Upright Tomosynthesis of the Lumbar Spine

Abstract

This experimental study investigates the potential of lumbar spine tomosynthesis to offset the traditional limitations of radiographic and computed tomography imaging, that is, superimposition of anatomy and disregard of physiological load-bearing. A gantry-free twin robotic scanner was used to obtain lateral radiographs and tomosyntheses of the lumbar spine under weight-bearing conditions in eight body donors. Tomosynthesis protocols varied in terms of sweep angle (20 versus 40°), scan time (2.4 versus 4.8seconds), and framerate (16 versus 30 fps). Image quality and vertebral endplate assessability were evaluated by five radiologists with 4-8 years of skeletal imaging experience. Aiming to identify potential diagnostic deterioration near the scan volume margins, readers additionally determined the craniocaudal extent of clinically acceptable image quality.

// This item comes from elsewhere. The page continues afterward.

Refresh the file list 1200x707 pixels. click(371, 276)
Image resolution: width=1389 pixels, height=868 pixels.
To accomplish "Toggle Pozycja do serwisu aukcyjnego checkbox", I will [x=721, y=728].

Tomosynthesis scans effectuated a substantial dose reduction compared to standard radiographs (3.8±0.2 to 15.4±0.8 dGy*cm2 versus 77.7±34.8 dGy*cm2; p≤0.021). Diagnostic image quality and endplate assessability were deemed highest for the 30 fps wide-angle tomosynthesis protocol with good to excellent interrater reliability (intraclass correlation coefficients: 0.846 and 0.946). Accordingly, the craniocaudal extent of acceptable image quality was substantially larger compared to radiography (26.9 versus 18.9cm; p<0.001), whereas no significant difference was ascertained for the tomosynthesis protocols with 16 fps (15.3-22.1cm; all p≥0.058). Combining minimal radiation dose with superimposition-free visualization, 30 fps wide-angle tomosynthesis superseded radiography in all evaluated aspects. With superior diagnostic assessability despite significant dose reduction, load-bearing tomosynthesis appears promising as an alternative for first-line lumbar spine imaging in the future.